Washington –
Departemen Pertahanan Amerika Serikat atau Pentagon pada Kamis (23/5) waktu setempat akan menyampaikan rencana ke Gedung Putih untuk mengirimkan hingga 10 ribu tentara ke Timur Tengah. Ini sebagai bagian dari upaya meningkatkan pertahanan terhadap kemungkinan ancaman Iran.
Pejabat-pejabat AS mengatakan bahwa keputusan final mengenai pengerahan pasukan tersebut belum dibuat. Juga belum jelas apakah Gedung Putih akan menyetujui pengiriman seluruh pasukan yang diminta atau hanya sebagian dari yang diminta. Menurut pejabat-pejabat AS tersebut, langkah tersebut bukan merupakan respons atas ancaman baru dari Iran, namun dimaksudkan untuk meningkatkan keamanan di kawasan tersebut.
Seorang pejabat AS mengatakan bahwa meningkatnya kesiapan Iran di pantai dan lautan terus diamati AS. Namun dikatakannya, tak ada indikasi akan adanya serangan dan langkah tersebut bisa jadi hanya bersifat defensif.
Pejabat yang tak ingin disebut namanya itu, mengatakan bahwa informasi-informasi intelijen baru yang dikumpulkan beberapa hari terakhir, telah meyakinkan AS bahwa ancaman tetap tinggi di sepanjang pantai Iran.
= = = =
YANG DIKERJAKAN:
a – Menurut kutipan tentang rencana pengiriman tentara AS ke Timur Tengah, paling banyak berapa tentara yang akan dikirim?
b – Salin dari kutipan tentang rencana pengiriman tentara AS itu bagian mulai dari "Pejabat-pejabat AS mengatakan" sampai dengan "hanya bersifat defensif.".
Jawablah hanya berdasarkan kutipan di atas.
= = = =
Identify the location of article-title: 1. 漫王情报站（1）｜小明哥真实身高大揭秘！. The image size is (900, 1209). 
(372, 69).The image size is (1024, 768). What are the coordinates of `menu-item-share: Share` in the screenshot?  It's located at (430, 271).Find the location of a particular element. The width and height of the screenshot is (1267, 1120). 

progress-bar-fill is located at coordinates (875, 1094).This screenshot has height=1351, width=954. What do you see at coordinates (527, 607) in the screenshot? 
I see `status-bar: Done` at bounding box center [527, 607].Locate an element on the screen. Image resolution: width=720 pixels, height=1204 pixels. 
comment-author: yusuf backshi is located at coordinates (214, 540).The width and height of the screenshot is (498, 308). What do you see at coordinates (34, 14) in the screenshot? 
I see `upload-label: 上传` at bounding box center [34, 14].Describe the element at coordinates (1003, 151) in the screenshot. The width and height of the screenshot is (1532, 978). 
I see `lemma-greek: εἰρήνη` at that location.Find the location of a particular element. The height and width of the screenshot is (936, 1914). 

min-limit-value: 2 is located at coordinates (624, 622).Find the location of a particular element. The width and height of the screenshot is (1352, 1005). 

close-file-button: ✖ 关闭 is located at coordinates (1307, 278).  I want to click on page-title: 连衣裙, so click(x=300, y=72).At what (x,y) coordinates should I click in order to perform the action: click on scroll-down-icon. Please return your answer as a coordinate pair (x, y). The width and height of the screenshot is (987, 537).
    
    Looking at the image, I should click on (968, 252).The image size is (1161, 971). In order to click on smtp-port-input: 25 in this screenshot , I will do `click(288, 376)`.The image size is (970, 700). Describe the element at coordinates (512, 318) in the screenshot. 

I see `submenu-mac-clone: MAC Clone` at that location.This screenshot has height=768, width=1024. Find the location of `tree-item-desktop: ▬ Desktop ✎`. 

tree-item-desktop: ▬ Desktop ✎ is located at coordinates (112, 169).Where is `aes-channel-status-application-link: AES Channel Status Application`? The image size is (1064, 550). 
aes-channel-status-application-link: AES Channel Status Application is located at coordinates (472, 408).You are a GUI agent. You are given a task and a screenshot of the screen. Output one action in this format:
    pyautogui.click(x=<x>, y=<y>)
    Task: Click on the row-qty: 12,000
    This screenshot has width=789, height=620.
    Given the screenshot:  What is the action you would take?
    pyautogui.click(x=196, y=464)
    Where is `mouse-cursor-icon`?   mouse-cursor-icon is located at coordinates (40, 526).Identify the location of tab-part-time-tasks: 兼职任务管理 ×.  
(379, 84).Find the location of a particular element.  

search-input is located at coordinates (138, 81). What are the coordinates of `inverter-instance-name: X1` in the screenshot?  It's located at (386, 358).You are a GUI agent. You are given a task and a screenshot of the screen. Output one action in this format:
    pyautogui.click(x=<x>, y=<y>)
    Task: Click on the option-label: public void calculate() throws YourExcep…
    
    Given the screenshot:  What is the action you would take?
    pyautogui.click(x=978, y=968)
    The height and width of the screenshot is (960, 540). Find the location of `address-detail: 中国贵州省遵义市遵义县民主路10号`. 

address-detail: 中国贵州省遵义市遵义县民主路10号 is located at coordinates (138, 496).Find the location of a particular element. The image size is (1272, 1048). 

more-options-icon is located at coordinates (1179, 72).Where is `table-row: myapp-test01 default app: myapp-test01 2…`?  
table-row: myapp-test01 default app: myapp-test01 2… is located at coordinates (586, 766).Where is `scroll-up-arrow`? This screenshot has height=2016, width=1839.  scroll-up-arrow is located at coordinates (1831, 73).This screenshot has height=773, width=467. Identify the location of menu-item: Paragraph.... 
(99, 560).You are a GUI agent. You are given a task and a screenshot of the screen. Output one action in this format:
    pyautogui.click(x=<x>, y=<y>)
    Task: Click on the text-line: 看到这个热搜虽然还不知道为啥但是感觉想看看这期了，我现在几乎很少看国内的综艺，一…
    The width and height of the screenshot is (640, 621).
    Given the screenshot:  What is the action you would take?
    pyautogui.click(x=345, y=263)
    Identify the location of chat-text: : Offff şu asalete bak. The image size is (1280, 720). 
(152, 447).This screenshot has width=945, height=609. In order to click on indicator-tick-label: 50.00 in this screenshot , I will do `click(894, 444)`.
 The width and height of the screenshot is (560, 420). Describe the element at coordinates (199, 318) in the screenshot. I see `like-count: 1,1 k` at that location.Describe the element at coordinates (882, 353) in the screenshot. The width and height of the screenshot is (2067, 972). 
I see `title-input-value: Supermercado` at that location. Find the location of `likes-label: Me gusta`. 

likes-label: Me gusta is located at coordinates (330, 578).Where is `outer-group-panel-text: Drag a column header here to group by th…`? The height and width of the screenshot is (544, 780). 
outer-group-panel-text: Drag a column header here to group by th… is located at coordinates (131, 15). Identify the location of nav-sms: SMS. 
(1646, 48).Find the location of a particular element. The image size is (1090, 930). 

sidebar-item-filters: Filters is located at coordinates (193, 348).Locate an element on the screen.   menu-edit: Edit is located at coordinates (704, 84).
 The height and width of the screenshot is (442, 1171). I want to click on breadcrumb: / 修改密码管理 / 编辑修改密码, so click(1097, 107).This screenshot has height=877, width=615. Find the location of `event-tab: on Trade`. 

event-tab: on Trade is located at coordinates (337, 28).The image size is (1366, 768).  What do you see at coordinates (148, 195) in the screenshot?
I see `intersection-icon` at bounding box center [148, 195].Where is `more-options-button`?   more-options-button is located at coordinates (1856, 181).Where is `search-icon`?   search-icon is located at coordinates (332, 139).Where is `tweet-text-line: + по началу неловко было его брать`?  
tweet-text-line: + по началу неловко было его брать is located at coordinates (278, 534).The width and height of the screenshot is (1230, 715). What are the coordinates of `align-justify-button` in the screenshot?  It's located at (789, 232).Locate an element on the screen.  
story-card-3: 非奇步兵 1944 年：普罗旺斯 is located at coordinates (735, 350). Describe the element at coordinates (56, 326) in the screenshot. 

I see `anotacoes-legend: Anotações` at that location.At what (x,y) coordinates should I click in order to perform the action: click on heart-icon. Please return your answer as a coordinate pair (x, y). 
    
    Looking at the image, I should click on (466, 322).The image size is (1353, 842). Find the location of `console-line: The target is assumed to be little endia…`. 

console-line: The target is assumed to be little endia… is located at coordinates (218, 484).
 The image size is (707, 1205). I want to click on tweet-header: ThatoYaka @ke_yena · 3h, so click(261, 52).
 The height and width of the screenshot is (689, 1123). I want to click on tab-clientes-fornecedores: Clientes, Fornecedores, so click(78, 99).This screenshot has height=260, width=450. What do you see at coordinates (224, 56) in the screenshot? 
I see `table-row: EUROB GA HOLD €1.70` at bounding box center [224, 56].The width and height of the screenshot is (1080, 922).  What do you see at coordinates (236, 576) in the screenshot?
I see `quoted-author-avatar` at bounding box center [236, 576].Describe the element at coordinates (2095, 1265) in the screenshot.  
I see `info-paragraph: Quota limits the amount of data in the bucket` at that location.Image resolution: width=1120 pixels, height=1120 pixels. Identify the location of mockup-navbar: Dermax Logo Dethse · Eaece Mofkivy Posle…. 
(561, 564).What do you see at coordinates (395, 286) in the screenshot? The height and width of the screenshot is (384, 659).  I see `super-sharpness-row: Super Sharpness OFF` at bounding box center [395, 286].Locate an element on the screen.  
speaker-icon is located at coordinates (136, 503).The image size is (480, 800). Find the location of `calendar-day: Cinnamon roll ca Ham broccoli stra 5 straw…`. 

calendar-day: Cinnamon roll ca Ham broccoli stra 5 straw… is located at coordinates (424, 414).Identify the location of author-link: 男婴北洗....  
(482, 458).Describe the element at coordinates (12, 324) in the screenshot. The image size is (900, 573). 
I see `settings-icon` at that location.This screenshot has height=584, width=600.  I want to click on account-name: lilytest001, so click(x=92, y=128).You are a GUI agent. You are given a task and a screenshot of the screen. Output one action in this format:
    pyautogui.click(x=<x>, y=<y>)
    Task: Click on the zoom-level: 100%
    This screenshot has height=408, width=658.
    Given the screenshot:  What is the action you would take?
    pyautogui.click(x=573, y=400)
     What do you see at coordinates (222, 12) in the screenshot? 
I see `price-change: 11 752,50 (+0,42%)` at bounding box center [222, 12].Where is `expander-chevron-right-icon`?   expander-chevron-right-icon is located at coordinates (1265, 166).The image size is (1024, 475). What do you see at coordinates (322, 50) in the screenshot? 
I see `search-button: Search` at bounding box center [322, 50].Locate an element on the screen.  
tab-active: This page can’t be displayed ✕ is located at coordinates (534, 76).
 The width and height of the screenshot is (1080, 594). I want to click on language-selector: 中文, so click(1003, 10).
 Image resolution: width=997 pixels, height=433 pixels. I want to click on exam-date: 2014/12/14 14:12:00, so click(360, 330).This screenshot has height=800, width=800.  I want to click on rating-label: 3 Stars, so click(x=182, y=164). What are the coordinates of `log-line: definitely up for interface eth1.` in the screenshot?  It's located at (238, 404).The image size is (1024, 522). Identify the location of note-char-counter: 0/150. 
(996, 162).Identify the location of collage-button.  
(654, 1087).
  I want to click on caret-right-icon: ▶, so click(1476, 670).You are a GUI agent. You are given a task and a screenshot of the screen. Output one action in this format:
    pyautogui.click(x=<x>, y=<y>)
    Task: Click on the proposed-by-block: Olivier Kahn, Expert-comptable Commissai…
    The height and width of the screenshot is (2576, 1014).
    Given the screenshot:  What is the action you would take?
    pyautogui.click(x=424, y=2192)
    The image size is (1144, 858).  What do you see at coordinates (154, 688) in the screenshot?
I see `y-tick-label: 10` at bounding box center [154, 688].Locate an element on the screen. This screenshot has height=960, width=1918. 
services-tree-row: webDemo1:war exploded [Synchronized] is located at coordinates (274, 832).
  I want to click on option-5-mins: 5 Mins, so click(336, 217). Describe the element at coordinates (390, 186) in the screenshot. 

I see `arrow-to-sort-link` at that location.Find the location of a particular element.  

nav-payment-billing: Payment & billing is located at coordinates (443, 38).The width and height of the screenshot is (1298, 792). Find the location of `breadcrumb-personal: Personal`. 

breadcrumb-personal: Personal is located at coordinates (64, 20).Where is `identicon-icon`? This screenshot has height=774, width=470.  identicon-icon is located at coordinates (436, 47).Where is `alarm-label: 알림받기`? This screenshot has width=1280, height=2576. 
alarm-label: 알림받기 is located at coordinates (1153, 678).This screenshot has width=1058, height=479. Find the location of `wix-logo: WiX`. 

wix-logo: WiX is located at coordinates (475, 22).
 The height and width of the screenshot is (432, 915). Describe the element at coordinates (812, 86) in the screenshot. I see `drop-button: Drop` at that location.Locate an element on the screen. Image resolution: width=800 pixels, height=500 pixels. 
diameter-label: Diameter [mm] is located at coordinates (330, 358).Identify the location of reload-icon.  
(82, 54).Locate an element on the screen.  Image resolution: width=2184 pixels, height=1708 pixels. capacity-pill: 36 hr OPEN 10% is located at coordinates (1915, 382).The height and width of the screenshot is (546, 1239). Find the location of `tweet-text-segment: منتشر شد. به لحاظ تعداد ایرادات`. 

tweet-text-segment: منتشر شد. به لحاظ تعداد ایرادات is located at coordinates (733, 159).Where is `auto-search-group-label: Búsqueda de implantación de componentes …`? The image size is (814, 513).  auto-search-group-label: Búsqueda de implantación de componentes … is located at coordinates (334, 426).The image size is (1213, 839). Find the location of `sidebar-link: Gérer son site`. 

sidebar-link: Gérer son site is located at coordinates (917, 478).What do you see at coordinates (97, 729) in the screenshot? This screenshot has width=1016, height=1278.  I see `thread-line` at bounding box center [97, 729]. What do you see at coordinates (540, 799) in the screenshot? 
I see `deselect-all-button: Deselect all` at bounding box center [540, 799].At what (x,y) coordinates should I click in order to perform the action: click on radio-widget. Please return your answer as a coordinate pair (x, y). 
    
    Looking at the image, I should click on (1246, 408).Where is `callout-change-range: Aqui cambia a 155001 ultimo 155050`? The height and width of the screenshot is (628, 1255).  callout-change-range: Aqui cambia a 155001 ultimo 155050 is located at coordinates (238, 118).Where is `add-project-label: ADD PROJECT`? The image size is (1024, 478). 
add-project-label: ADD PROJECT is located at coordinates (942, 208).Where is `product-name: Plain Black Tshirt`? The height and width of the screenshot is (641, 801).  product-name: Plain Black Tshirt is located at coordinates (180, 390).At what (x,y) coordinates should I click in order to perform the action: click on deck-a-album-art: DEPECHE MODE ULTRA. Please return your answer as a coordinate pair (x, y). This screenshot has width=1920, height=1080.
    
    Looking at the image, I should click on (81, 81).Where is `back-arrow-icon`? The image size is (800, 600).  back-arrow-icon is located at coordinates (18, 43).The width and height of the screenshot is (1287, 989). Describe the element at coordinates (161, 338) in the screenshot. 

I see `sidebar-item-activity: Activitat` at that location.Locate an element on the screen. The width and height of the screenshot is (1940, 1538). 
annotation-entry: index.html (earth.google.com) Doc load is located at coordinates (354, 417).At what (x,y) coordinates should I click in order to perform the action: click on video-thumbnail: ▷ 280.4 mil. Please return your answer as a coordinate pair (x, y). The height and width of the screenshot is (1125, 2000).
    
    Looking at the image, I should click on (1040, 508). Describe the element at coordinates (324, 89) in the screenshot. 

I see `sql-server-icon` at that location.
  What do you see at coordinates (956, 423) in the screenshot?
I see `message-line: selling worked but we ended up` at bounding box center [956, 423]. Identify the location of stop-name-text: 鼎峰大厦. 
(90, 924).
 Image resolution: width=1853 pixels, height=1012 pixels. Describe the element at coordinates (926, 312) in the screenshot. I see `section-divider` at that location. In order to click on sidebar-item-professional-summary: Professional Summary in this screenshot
= = = =
HASIL PENGERJAAN:
a – Hingga 10 ribu tentara.

b –
Pejabat-pejabat AS mengatakan bahwa keputusan final mengenai pengerahan pasukan tersebut belum dibuat. Juga belum jelas apakah Gedung Putih akan menyetujui pengiriman seluruh pasukan yang diminta atau hanya sebagian dari yang diminta. Menurut pejabat-pejabat AS tersebut, langkah tersebut bukan merupakan respons atas ancaman baru dari Iran, namun dimaksudkan untuk meningkatkan keamanan di kawasan tersebut.
Seorang pejabat AS mengatakan bahwa meningkatnya kesiapan Iran di pantai dan lautan terus diamati AS. Namun dikatakannya, tak ada indikasi akan adanya serangan dan langkah tersebut bisa jadi hanya bersifat defensif.